(Source records)

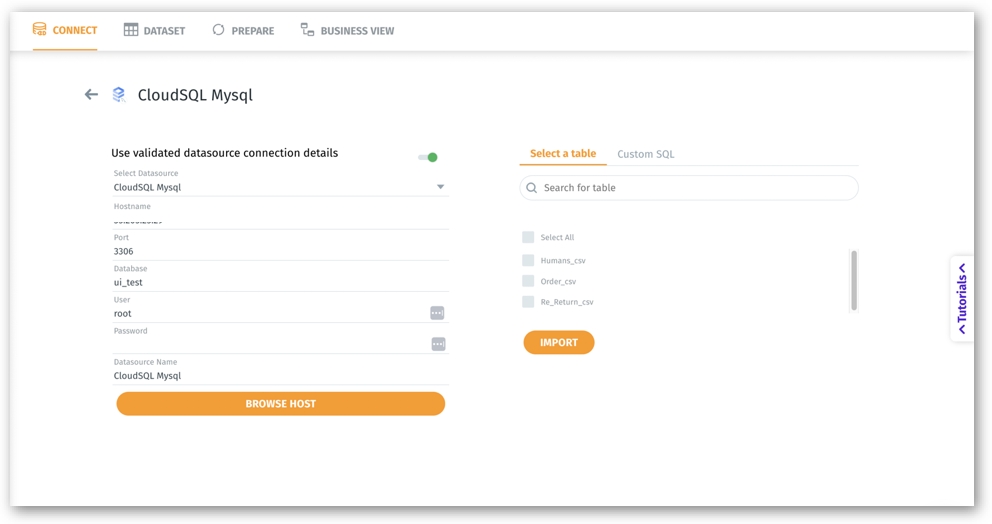Screen dimensions: 992x524
Task: Click the Connect database icon
Action: pos(40,30)
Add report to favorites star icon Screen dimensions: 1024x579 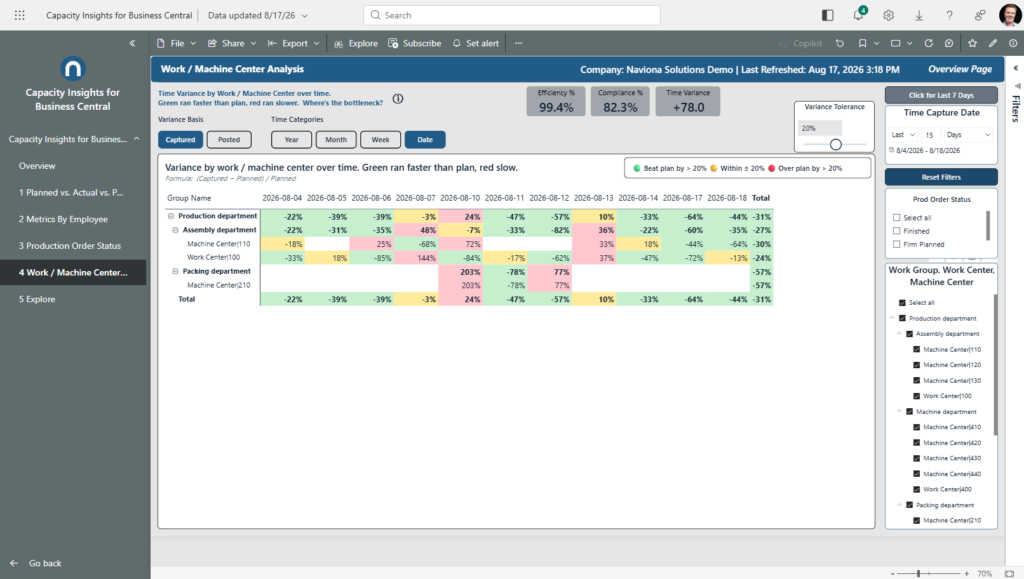972,43
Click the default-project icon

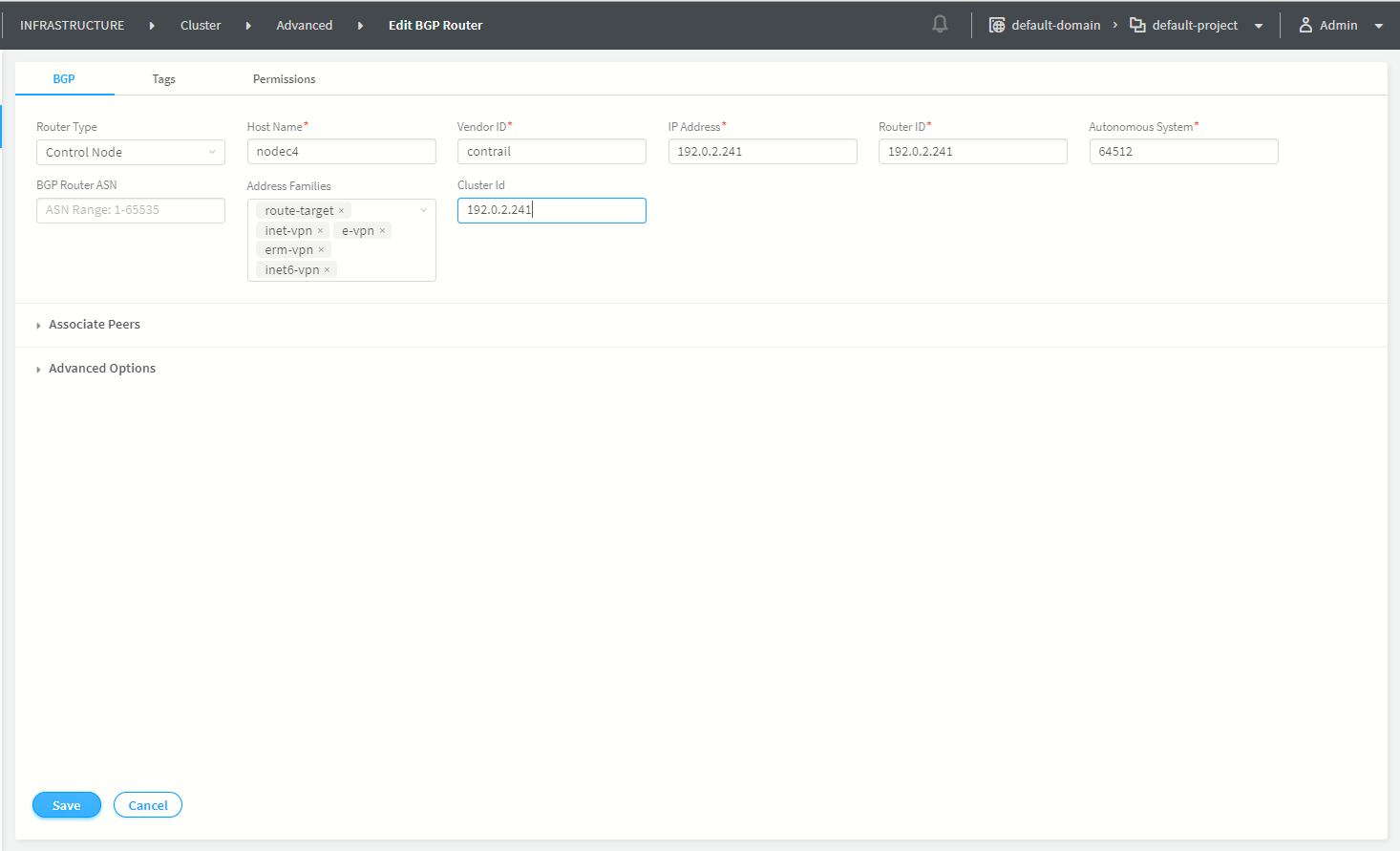coord(1137,26)
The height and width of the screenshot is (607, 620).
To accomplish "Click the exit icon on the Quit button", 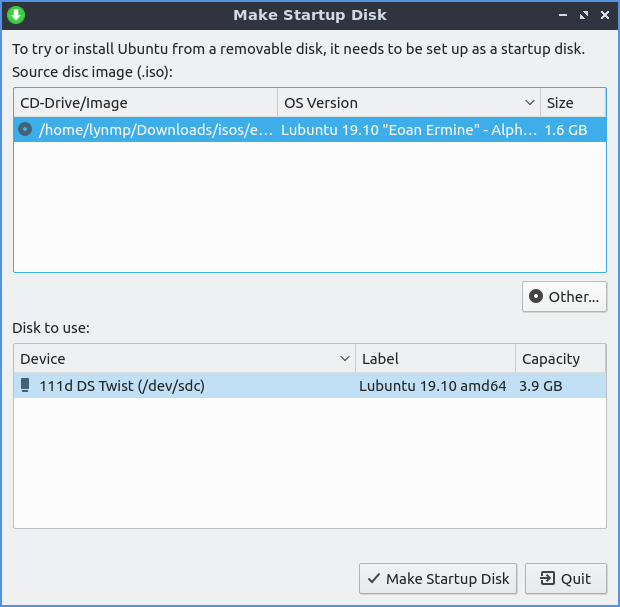I will pyautogui.click(x=547, y=578).
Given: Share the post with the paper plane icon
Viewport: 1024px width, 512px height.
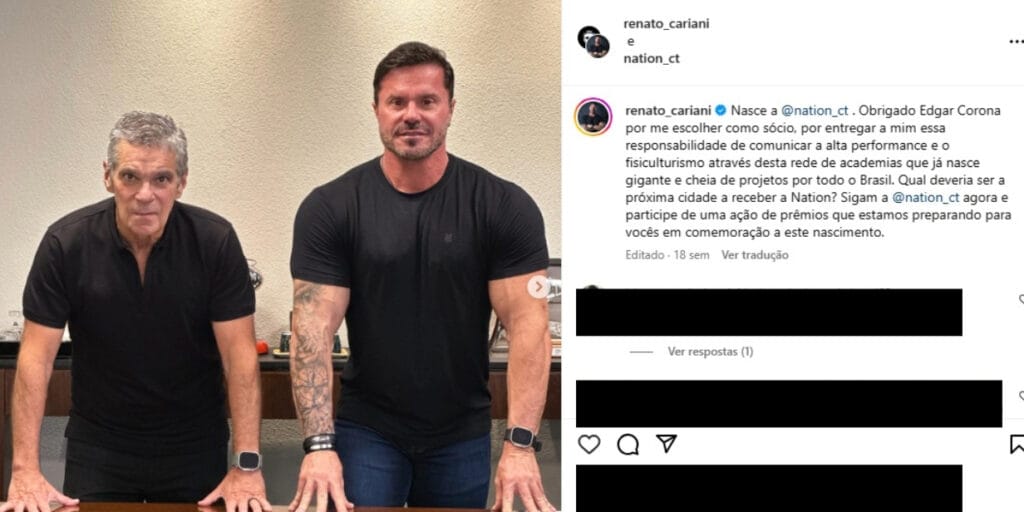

- [Task to carry out]: The copy should hold exactly the lines from the one containing "Given: Share the" through the final line of the records above, both ends included, and no picture.

- [Expected output]:
Given: Share the post with the paper plane icon
Viewport: 1024px width, 512px height.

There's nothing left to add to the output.